What you are asked to do:
From the entries below, copy out all lines holding "computer".

(Collected data)
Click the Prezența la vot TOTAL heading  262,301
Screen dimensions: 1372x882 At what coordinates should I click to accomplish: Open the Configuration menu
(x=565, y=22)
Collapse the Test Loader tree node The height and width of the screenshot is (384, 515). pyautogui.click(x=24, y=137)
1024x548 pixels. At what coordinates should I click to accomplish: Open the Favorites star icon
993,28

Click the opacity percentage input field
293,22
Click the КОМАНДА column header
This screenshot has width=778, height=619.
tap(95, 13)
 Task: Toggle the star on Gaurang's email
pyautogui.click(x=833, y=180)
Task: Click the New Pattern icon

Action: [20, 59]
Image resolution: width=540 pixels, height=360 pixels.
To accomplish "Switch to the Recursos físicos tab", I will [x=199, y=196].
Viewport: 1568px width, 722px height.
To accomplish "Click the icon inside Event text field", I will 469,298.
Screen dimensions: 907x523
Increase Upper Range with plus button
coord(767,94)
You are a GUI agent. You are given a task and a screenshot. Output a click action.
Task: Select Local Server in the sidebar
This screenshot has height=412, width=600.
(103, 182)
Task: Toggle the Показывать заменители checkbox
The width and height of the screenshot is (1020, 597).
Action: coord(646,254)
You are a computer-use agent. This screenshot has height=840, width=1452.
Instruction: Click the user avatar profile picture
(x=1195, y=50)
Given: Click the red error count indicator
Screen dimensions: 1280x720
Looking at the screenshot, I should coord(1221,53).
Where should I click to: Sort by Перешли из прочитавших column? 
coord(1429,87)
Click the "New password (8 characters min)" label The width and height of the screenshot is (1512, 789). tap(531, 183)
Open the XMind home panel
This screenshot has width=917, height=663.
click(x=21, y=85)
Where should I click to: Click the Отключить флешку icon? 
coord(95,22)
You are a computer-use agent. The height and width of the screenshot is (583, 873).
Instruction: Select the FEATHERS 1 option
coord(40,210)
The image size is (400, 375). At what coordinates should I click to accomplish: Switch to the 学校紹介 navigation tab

Answer box:
You are a computer-use agent. This screenshot has height=840, width=1452.
You are a computer-use agent. The height and width of the screenshot is (583, 873).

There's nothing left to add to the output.